Write the data out again in full, with no departure from the original.
Input: Begin
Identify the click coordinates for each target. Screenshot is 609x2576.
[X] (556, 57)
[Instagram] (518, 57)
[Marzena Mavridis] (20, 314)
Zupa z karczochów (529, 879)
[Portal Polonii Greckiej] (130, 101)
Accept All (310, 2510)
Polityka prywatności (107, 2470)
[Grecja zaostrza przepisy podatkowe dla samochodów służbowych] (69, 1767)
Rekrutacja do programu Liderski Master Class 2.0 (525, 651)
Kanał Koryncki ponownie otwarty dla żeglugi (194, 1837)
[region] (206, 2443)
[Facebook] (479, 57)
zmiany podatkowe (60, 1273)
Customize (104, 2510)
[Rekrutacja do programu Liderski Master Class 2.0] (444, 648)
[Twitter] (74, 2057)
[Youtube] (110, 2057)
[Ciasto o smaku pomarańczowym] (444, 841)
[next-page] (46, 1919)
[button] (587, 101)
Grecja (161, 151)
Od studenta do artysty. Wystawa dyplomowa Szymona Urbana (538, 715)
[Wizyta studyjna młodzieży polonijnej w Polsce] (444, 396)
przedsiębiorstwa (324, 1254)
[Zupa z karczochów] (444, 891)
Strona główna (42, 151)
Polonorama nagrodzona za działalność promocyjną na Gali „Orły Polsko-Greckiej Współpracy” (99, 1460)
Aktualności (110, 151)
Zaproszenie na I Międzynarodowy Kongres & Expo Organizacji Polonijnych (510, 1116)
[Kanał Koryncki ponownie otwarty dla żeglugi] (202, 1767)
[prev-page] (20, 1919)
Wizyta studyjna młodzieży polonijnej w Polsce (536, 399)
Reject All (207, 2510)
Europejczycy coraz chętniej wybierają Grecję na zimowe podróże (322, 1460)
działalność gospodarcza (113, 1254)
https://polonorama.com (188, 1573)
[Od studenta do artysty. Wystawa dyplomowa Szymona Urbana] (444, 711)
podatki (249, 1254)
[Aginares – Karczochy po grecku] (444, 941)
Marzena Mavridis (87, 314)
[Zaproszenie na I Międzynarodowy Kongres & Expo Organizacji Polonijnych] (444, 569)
Input: End
● Reply to the task:
Identify the click coordinates for each target. Screenshot is 609x2576.
[X] (556, 57)
[Instagram] (518, 57)
[Marzena Mavridis] (20, 314)
Zupa z karczochów (529, 879)
[Portal Polonii Greckiej] (130, 101)
Accept All (310, 2510)
Polityka prywatności (107, 2470)
[Grecja zaostrza przepisy podatkowe dla samochodów służbowych] (69, 1767)
Rekrutacja do programu Liderski Master Class 2.0 (525, 651)
Kanał Koryncki ponownie otwarty dla żeglugi (194, 1837)
[region] (206, 2443)
[Facebook] (479, 57)
zmiany podatkowe (60, 1273)
Customize (104, 2510)
[Rekrutacja do programu Liderski Master Class 2.0] (444, 648)
[Twitter] (74, 2057)
[Youtube] (110, 2057)
[Ciasto o smaku pomarańczowym] (444, 841)
[next-page] (46, 1919)
[button] (587, 101)
Grecja (161, 151)
Od studenta do artysty. Wystawa dyplomowa Szymona Urbana (538, 715)
[Wizyta studyjna młodzieży polonijnej w Polsce] (444, 396)
przedsiębiorstwa (324, 1254)
[Zupa z karczochów] (444, 891)
Strona główna (42, 151)
Polonorama nagrodzona za działalność promocyjną na Gali „Orły Polsko-Greckiej Współpracy” (99, 1460)
Aktualności (110, 151)
Zaproszenie na I Międzynarodowy Kongres & Expo Organizacji Polonijnych (510, 1116)
[Kanał Koryncki ponownie otwarty dla żeglugi] (202, 1767)
[prev-page] (20, 1919)
Wizyta studyjna młodzieży polonijnej w Polsce (536, 399)
Reject All (207, 2510)
Europejczycy coraz chętniej wybierają Grecję na zimowe podróże (322, 1460)
działalność gospodarcza (113, 1254)
https://polonorama.com (188, 1573)
[Od studenta do artysty. Wystawa dyplomowa Szymona Urbana] (444, 711)
podatki (249, 1254)
[Aginares – Karczochy po grecku] (444, 941)
Marzena Mavridis (87, 314)
[Zaproszenie na I Międzynarodowy Kongres & Expo Organizacji Polonijnych] (444, 569)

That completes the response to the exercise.